**Given data:**
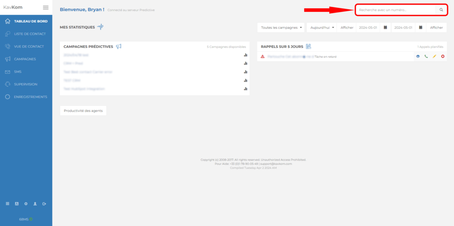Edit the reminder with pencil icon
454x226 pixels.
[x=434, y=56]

* * *

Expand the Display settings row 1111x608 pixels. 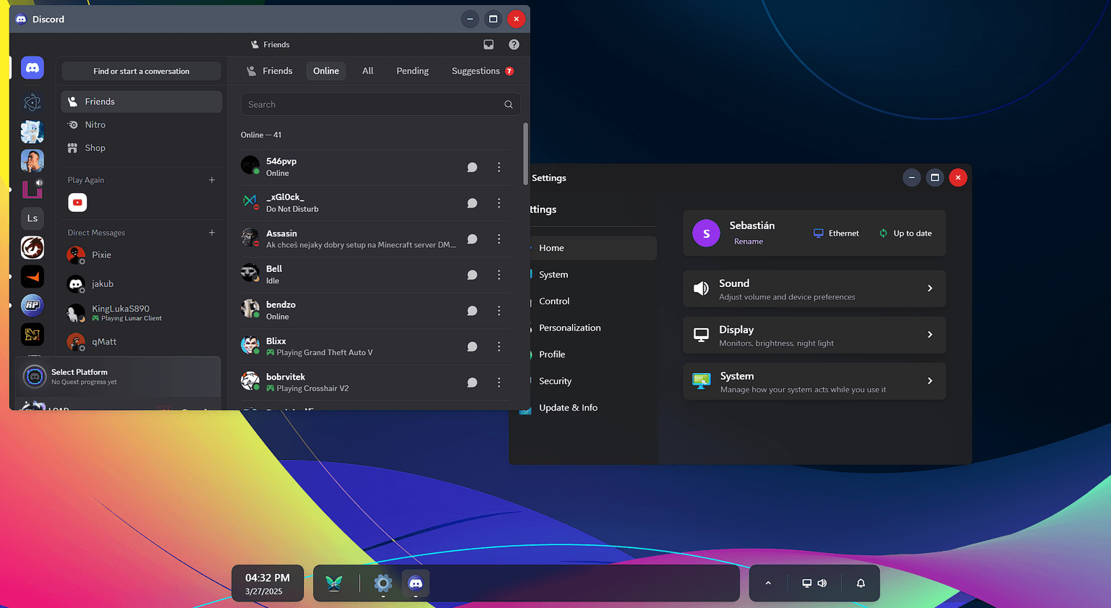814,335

==

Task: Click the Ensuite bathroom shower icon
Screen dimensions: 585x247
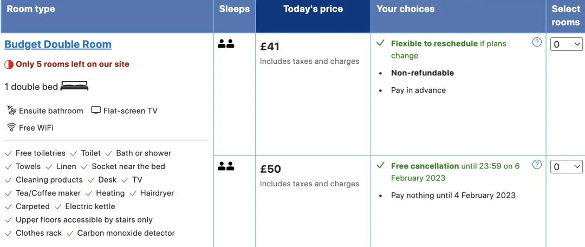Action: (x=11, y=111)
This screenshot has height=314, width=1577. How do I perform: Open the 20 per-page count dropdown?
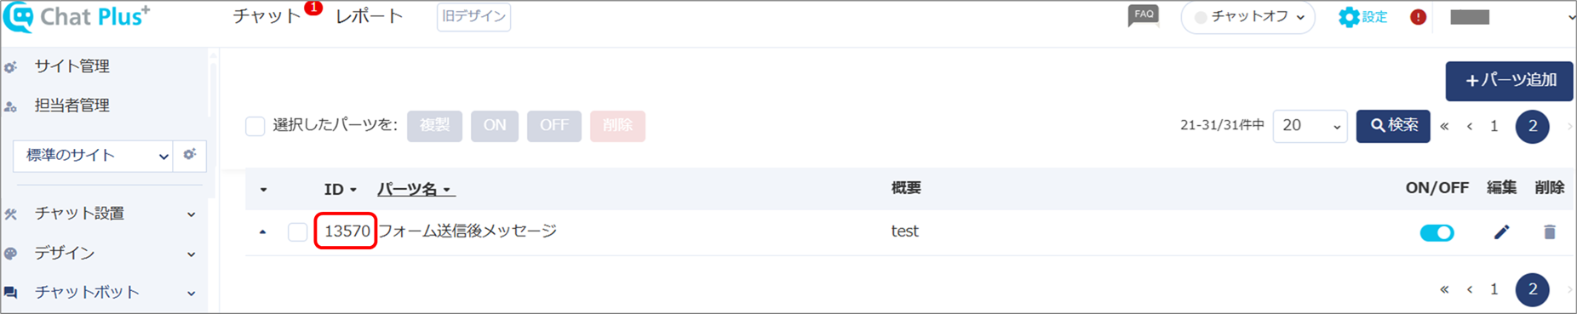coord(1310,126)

**Short exercise:**
Rewrite the lines starting with the line containing "This screenshot has" and going on through the line containing "coord(1310,126)", with "dropdown" replaced by "menu" and nothing else changed. Leave the pictures out.

**Exercise solution:**
This screenshot has height=314, width=1577. How do I perform: Open the 20 per-page count menu?
coord(1310,126)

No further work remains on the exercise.